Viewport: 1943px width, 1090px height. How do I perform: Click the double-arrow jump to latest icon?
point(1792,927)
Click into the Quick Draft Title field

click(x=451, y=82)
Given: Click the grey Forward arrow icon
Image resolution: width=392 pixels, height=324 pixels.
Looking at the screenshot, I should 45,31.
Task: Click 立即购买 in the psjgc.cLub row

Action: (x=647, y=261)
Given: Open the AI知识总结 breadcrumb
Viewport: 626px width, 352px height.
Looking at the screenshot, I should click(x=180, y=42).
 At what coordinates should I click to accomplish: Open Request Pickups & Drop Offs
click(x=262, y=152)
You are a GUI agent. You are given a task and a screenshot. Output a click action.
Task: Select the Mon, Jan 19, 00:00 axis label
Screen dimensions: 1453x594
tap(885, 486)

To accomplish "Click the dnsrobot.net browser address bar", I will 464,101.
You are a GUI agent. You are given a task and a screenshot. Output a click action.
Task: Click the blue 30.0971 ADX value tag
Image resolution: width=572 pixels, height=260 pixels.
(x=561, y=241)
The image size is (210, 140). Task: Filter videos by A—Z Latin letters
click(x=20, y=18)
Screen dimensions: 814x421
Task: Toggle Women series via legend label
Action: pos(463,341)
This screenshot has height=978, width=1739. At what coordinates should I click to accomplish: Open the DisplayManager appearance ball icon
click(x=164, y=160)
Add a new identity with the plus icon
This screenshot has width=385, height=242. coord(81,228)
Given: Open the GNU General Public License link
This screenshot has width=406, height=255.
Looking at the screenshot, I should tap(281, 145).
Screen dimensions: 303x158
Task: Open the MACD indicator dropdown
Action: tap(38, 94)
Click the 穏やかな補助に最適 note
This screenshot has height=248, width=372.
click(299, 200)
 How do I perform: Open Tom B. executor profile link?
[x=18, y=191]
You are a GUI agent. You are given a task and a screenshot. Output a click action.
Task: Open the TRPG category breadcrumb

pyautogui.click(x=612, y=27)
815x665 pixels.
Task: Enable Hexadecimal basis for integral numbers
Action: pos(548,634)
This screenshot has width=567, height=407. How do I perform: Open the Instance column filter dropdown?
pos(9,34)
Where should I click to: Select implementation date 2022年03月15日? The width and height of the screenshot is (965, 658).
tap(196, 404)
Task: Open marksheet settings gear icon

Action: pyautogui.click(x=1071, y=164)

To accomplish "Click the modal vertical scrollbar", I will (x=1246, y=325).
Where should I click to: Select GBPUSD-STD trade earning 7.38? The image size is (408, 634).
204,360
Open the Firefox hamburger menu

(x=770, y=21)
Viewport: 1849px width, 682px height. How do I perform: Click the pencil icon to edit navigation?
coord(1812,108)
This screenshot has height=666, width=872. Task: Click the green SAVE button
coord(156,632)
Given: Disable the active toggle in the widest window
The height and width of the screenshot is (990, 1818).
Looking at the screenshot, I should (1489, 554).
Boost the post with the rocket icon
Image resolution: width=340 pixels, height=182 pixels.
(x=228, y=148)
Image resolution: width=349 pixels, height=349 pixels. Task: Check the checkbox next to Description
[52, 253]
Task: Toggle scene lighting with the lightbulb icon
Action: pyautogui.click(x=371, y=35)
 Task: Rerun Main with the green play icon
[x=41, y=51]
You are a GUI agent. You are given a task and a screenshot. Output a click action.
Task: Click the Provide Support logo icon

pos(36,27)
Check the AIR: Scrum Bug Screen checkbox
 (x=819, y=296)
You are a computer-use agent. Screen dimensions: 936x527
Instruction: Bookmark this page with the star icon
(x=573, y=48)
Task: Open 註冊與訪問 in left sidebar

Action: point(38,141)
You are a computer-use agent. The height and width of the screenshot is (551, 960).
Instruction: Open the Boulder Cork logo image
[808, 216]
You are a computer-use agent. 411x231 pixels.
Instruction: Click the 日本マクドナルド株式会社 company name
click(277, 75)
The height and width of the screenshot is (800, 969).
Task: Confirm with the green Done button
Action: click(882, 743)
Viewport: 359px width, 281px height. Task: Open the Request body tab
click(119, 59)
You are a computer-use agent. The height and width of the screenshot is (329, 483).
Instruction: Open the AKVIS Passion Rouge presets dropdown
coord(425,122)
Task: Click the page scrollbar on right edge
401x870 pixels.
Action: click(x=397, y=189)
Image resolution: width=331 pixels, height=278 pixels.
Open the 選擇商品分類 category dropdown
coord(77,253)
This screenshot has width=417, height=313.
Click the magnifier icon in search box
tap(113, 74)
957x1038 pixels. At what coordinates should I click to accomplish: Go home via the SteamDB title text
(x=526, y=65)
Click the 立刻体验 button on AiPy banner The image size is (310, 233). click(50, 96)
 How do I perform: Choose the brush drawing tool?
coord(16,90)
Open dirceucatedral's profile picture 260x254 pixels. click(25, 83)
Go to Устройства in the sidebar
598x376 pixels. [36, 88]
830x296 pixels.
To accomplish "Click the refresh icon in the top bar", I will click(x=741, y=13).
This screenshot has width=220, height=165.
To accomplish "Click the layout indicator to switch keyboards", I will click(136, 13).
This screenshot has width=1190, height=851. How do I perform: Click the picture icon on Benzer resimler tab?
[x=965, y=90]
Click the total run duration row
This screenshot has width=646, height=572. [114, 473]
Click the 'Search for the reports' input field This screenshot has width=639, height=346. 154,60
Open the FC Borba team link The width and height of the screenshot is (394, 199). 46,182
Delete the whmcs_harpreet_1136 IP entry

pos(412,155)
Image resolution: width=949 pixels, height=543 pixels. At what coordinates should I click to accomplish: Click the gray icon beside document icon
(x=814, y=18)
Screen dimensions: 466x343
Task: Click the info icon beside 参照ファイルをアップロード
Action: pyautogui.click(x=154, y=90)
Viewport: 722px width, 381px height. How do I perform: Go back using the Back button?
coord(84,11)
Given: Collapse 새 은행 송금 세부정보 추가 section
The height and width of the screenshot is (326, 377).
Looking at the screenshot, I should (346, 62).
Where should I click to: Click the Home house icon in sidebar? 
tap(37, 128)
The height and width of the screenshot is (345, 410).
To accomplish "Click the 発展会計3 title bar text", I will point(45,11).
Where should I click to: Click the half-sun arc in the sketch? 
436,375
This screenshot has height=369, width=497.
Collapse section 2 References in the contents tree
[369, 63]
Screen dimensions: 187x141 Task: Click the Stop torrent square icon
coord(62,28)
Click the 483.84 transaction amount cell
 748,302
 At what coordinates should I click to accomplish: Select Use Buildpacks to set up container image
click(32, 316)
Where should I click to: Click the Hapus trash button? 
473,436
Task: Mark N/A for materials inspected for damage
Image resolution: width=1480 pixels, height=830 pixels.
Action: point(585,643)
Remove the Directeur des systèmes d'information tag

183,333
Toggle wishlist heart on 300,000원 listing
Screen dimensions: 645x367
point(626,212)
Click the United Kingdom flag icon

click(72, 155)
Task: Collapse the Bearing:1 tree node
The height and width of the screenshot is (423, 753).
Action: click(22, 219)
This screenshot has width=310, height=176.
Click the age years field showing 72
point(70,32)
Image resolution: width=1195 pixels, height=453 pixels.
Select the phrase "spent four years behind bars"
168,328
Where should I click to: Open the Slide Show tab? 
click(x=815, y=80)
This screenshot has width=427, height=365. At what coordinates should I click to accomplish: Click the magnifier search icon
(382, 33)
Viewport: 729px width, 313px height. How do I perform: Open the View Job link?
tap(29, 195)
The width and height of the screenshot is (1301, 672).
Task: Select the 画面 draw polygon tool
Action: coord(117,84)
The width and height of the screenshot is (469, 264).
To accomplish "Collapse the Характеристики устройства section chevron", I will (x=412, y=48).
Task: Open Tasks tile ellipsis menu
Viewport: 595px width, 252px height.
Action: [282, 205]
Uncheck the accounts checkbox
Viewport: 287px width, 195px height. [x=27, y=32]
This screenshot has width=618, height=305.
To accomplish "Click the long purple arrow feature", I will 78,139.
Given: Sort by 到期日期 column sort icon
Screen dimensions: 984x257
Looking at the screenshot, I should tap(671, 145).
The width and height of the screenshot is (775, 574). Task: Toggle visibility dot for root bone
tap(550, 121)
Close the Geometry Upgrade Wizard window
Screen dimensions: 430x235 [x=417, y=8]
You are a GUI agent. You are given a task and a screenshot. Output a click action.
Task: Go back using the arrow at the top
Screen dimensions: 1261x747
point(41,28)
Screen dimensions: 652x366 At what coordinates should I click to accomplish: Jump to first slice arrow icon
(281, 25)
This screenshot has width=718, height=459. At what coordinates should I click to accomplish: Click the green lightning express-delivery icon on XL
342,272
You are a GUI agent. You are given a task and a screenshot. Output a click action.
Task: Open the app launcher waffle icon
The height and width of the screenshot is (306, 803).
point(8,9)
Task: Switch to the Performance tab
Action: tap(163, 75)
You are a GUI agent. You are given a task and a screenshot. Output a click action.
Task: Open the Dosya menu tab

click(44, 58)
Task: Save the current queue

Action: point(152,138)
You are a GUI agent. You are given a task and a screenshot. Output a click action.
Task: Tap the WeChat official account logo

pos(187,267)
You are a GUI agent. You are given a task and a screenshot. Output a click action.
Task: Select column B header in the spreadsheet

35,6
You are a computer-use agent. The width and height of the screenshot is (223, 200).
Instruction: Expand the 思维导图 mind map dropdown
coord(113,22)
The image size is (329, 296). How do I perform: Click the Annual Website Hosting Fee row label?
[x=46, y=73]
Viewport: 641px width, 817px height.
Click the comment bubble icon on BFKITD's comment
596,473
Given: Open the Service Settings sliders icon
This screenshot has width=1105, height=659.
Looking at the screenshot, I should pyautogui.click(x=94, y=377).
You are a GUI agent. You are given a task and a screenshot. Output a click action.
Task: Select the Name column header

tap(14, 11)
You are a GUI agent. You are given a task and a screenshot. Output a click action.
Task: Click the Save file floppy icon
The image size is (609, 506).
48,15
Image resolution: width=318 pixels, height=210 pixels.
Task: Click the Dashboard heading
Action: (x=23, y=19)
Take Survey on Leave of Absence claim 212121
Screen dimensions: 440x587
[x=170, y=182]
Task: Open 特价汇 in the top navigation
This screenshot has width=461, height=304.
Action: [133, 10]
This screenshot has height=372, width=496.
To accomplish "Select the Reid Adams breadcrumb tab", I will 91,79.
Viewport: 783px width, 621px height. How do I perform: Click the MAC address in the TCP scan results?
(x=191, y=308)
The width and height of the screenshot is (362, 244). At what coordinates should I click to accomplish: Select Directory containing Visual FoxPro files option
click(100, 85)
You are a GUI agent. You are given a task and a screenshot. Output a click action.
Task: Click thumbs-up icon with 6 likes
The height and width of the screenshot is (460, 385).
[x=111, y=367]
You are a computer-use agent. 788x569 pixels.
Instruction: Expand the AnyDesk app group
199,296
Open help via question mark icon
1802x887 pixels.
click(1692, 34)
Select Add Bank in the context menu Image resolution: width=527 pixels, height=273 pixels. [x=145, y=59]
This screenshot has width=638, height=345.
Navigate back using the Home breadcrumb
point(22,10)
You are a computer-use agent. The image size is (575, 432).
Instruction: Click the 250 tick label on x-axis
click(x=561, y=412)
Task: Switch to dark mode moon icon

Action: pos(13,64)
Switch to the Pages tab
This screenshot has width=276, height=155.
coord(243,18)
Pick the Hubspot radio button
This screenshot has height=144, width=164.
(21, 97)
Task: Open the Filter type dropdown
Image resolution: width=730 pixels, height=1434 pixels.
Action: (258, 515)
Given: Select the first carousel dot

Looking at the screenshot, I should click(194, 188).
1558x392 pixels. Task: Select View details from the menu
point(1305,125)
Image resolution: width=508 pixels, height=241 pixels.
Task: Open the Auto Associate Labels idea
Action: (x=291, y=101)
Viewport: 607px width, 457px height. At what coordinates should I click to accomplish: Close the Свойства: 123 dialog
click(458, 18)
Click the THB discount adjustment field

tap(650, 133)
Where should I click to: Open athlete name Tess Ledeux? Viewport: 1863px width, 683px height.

▸ ASSIGNMENT: Each line of the entries where the string "scrollbar" occurs should be shown.

▸ RESULT OF THIS EXERCISE:
To accomplish "Click the modal vertical scrollbar", I will (x=1246, y=325).
Task: Click the page scrollbar on right edge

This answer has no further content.